Greffier lors des débats : M. Alain VERNOINE.
Les parties ont été avisées que le prononcé de la décision aurait lieu par mise à disposition au greffe le 20 Juin 2019.
ARRÊT
Contradictoire,
Prononcé par mise à disposition au greffe le 20 Juin 2019,
Signé par Monsieur Pierre CALLOCH, Président et M. Alain VERNOINE, greffier auquel la minute de la décision a été remise par le magistrat signataire.
***
FAITS ET PROCÉDURE
La société EIFFEL INDUSTRIES est une société spécialisée dans la maintenance industrielle. Sa direction SUD EST a développé l'activité dans le domaine des catalyseurs.
Monsieur [B] a été embauché par la société EIFFEL INDUSTRIES en 1994 et a dirigé l'activité catalyseurs de 2010 à 2014. Monsieur [B] a démissionné le 30 septembre 2014, avec effets au 31 décembre 2014. Treize autres salariés de la société EIFFEL INDUSTRIES ont notifié leur démission pour décembre 2014 puis janvier 2015, dont monsieur [H], adjoint de monsieur [B].
Soupçonnant des agissements de concurrence déloyale de la part de la société SUD OUEST DÉCHETS INDUSTRIELS (SODI) exerçant elle aussi une partie de ses activités dans le secteur des catalyseurs, la société EIFFEL INDUSTRIES a obtenu du président du tribunal de commerce d'AIX EN PROVENCE le 28 janvier 2015 désignant un huissier de justice chargé de récupérer des fichiers informatiques dans les ordinateurs de la société SODI, puis une ordonnance en date du 10 mars 2015 désignant un expert judiciaire chargé d'analyser l'ordinateur personnel de monsieur [H].
Par acte en date du 28 juillet 2015, la société EIFFEL INDUSTRIES a fait assigner la société SODI devant le tribunal de commerce d'AIX EN PROVENCE en concurrence déloyale, invoquant des faits de débauchage massif, de détournement de clientèle et de dénigrement, afin d'obtenir les sommes de 2 914 300 € et 210 277 € en réparation de ses préjudices financiers ou subsidiairement la désignation d'un expert chargé d'évaluer ces préjudices.
Suivant jugement en date du 21 novembre 2016, le tribunal a constaté que la société SODI avait commis des actes de concurrence déloyale au préjudice de la société EIFFEL INDUSTRIES, a condamné la société SODI à verser à la société EIFFEL INDUSTRIES une provision d'un montant de 500 000 € à valoir sur la réparation du préjudice et a désigné madame [F] afin de chiffrer celui ci.
La société SODI a interjeté appel de cette décision par déclaration enregistrée au greffe le 6 décembre 2016.
Madame [F] a déposé son rapport le 29 mars 2019.

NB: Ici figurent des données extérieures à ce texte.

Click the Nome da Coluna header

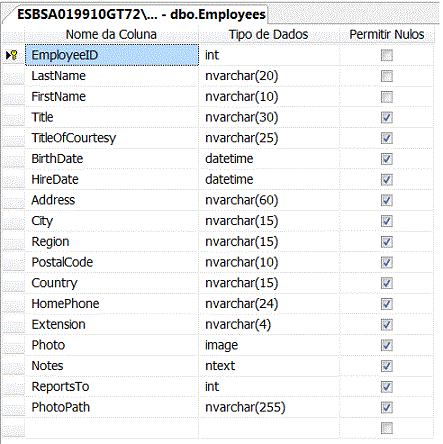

Le conseiller de la mise en état a prononcé la clôture de l'instruction par ordonnance en date du 23 avril 2019 et a renvoyé l'affaire à l'audience du 13 mai 2019.
A l'appui de son appel, par conclusions en date du 22 avril 2019, la société SODI conclut à l'infirmation du jugement ayant retenu à son encontre des actes de concurrence déloyale. Elle indique que :
- l'embauche de plusieurs salariés d'une société concurrente ne constitue pas à elle seule un acte de concurrence déloyale et en l'espèce ni le montant des rémunérations et le système de primes proposées ne constituent des manoeuvres déloyales. Aucune désorganisation de la société
EIFFEL INDUSTRIES ne serait au demeurant démontrée et les premiers juges n'auraient pas pris en compte les raisons réelles du départ des salariés de la société EIFFEL INDUSTRIES, à savoir d'importantes difficultés sociales.
- le détournement du savoir-faire en matière de catalyseur et le détournement de fournisseurs ne seraient nullement démontrés.
- aucun agissement de détournement de clientèle ne pourrait lui être reproché, la perte de clientèle de la société EIFFEL INDUSTRIES ayant pour origine la perte de compétitivité et la mauvaise qualité des prestations proposées et elle conteste le caractère probant des pièces versées pour étayer les allégations de démarchage à l'égard d'anciens clients.
- les accusations de détournement de matériel ne reposeraient sur aucun élément, rappel étant fait que l'huissier de justice ayant visité les locaux de la société SODI aurait constaté l'absence de tout matériel appartenant à la société EIFFEL INDUSTRIES.
La société SODI affirme que le lien de causalité entre les fautes invoquées et le préjudice allégué n'est nullement démontré et rappelle sur ce point notamment les règles objectives régissant l'attribution des marchés.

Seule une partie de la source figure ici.